[Records from a data collection]
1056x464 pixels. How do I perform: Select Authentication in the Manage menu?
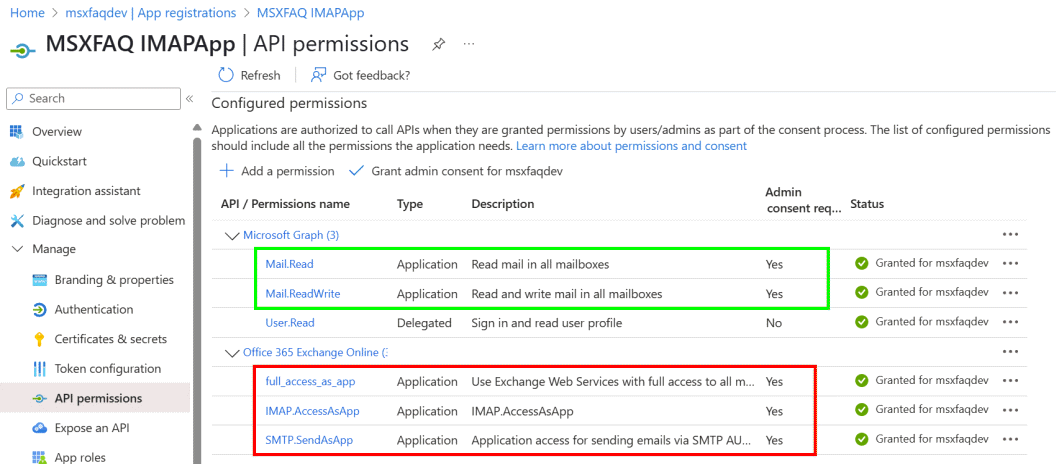(x=93, y=310)
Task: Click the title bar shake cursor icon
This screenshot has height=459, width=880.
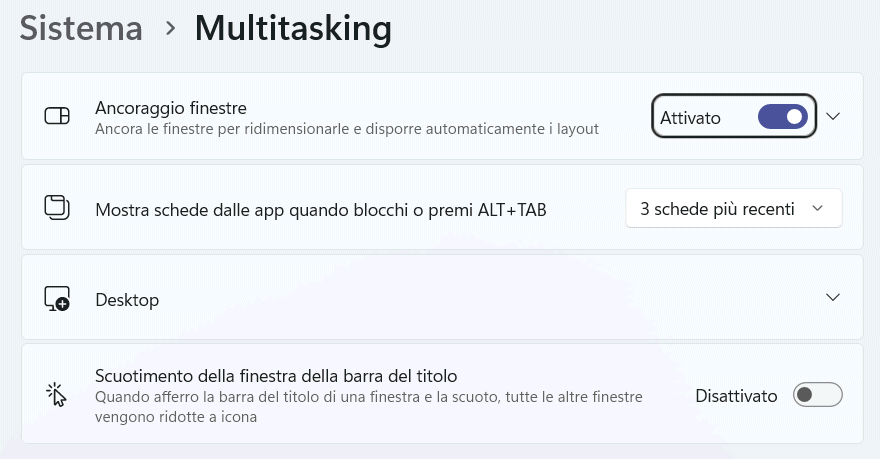Action: (57, 395)
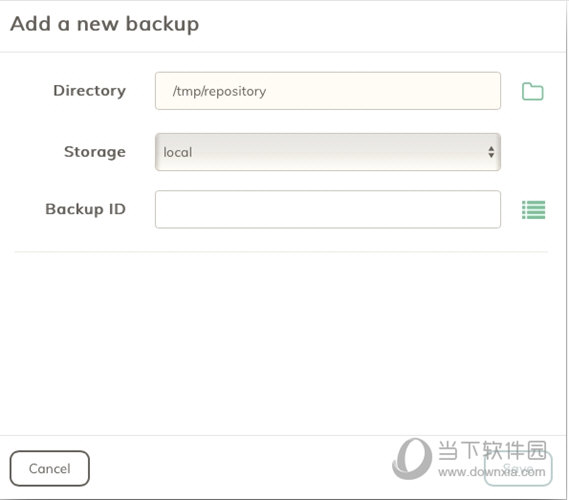Cancel adding the new backup
This screenshot has width=569, height=500.
(x=50, y=468)
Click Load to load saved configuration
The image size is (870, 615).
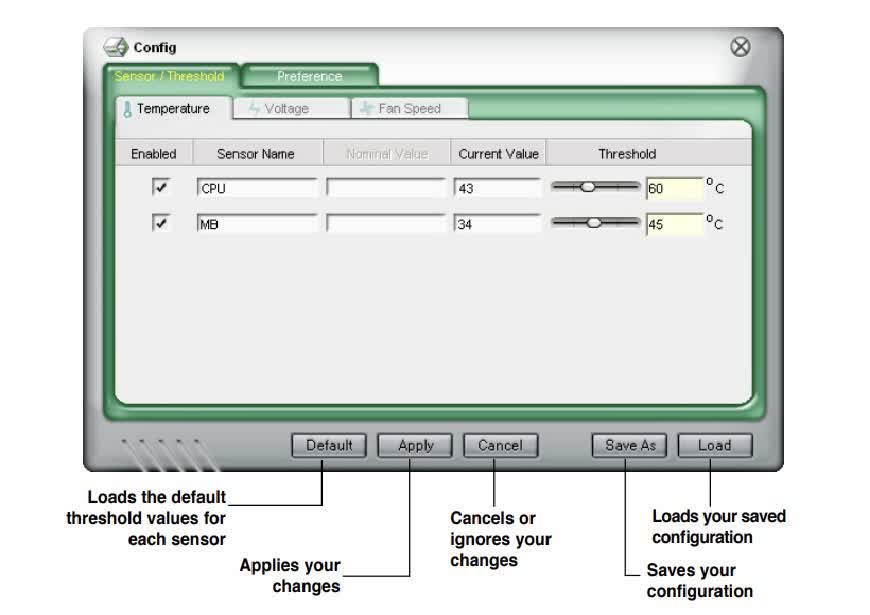[715, 445]
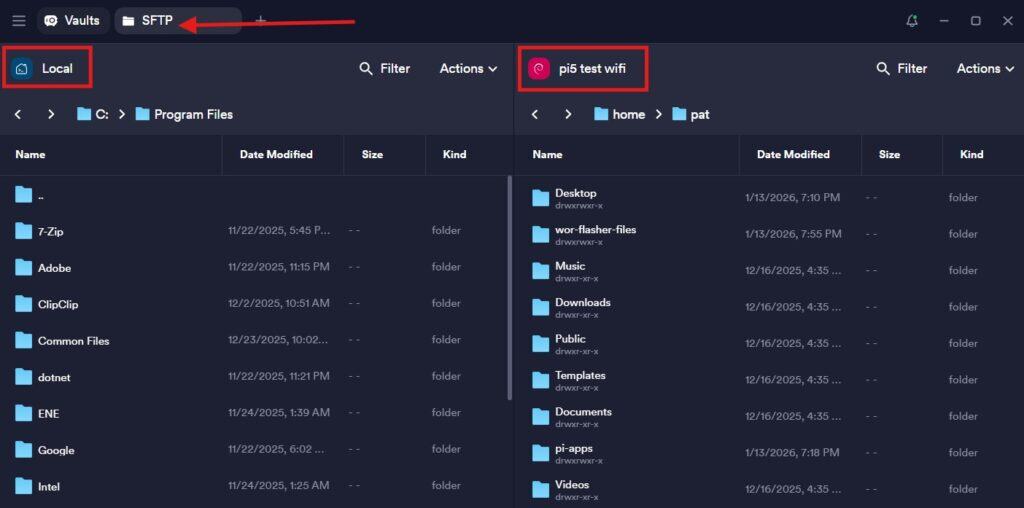Add a new tab with plus icon

(x=260, y=20)
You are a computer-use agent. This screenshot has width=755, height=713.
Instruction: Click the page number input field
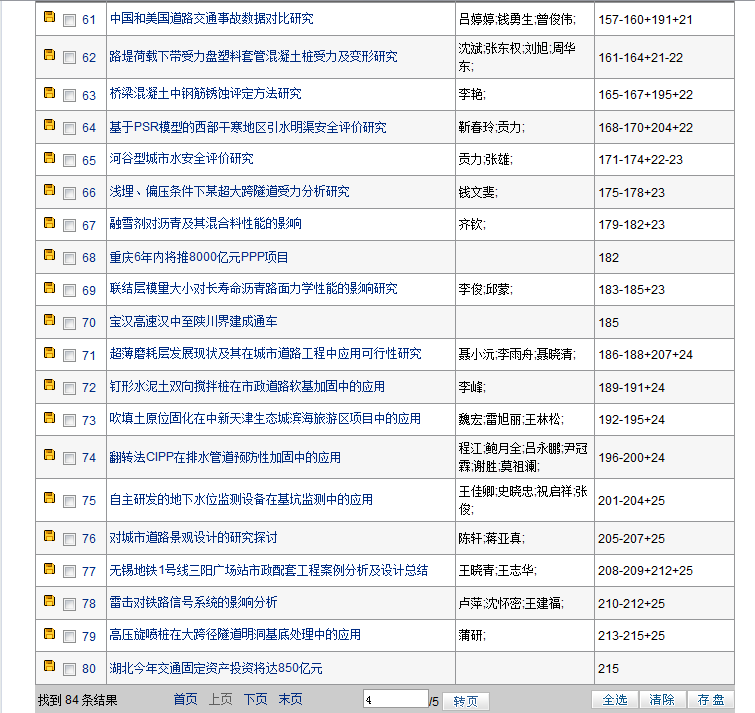(395, 700)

§ **Work order**: Could you set down the records above exactly, skipping any picture?

§ **Expected output**:
1056x464 pixels. How do I perform: Select Authentication in the Manage menu?
(x=93, y=310)
Task: Click the title bar shake cursor icon
This screenshot has height=459, width=880.
Action: (57, 395)
Cancel adding the new backup
This screenshot has width=569, height=500.
(x=50, y=468)
Click Load to load saved configuration
The image size is (870, 615).
[715, 445]
Add a new tab with plus icon

(x=260, y=20)
You are a computer-use agent. This screenshot has width=755, height=713.
Instruction: Click the page number input field
(395, 700)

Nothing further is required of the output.